Stored items:
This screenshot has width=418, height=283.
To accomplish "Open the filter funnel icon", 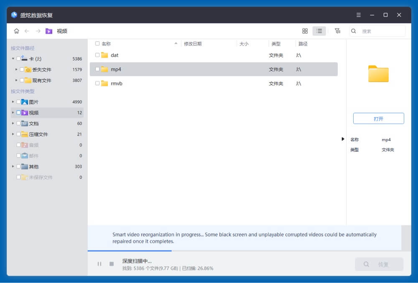I will 337,31.
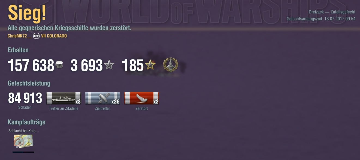Click the clan emblem beside ChrisMK72__
This screenshot has height=160, width=360.
36,36
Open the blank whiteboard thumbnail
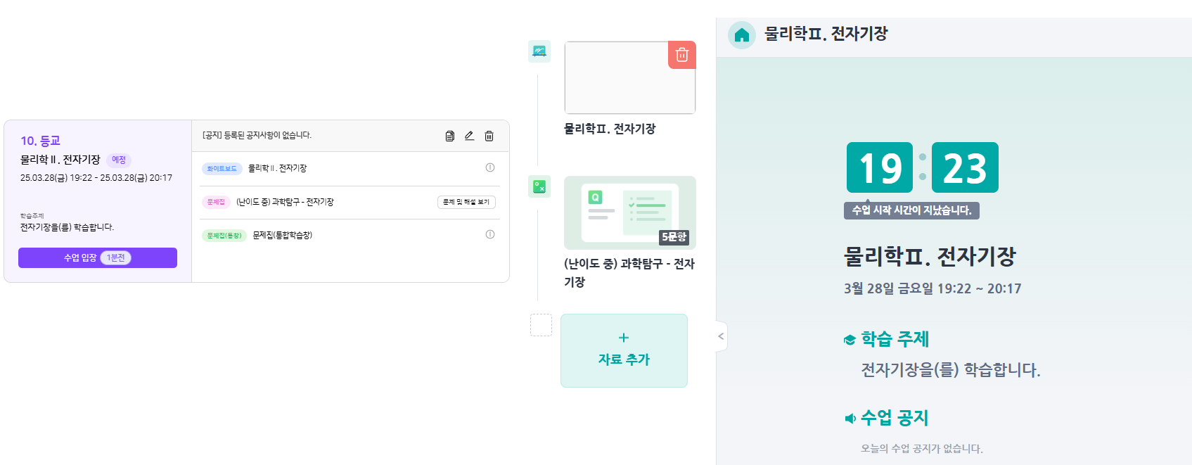The width and height of the screenshot is (1192, 465). pyautogui.click(x=629, y=77)

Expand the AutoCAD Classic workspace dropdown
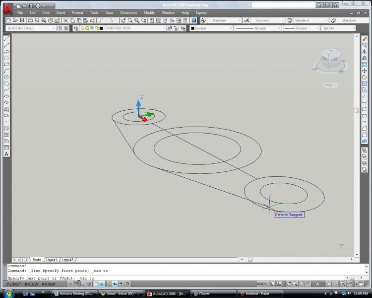click(31, 28)
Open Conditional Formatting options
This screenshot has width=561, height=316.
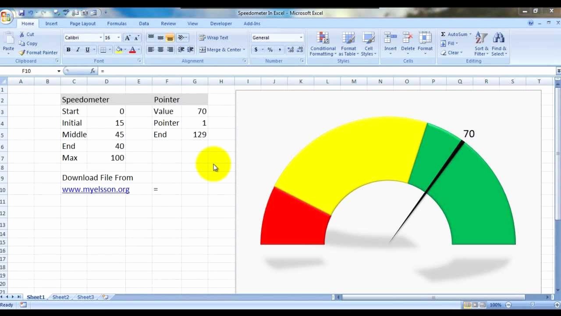[x=323, y=43]
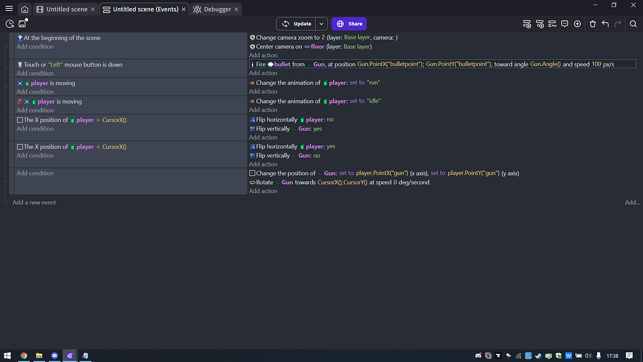Open the hamburger menu
Viewport: 643px width, 362px height.
[8, 8]
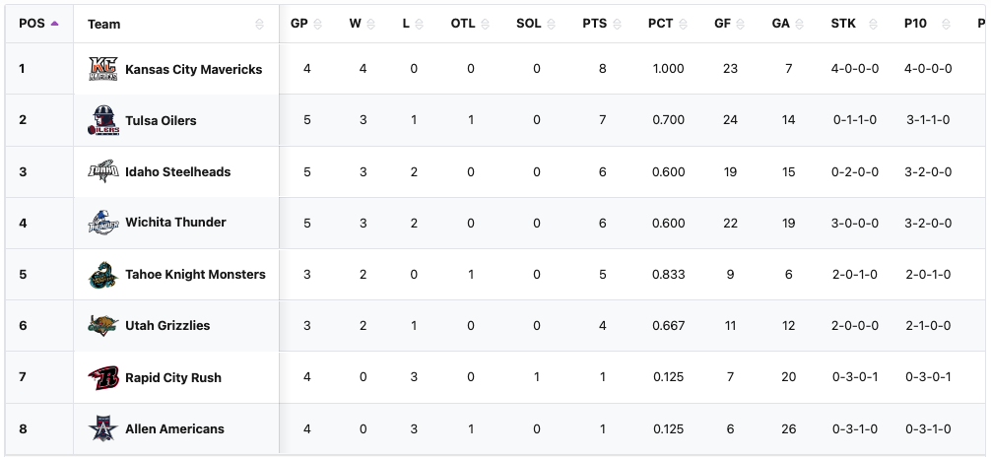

Exercise goal:
Copy nothing but the lines above from the one with "Open the blank whiteboard thumbnail" to the one with "Open Conditional Formatting options", inclusive, word for word. Leave every picture out.

Solution to this problem:
Open the blank whiteboard thumbnail
The width and height of the screenshot is (1192, 465). pyautogui.click(x=629, y=77)

Expand the AutoCAD Classic workspace dropdown
click(31, 28)
Open Conditional Formatting options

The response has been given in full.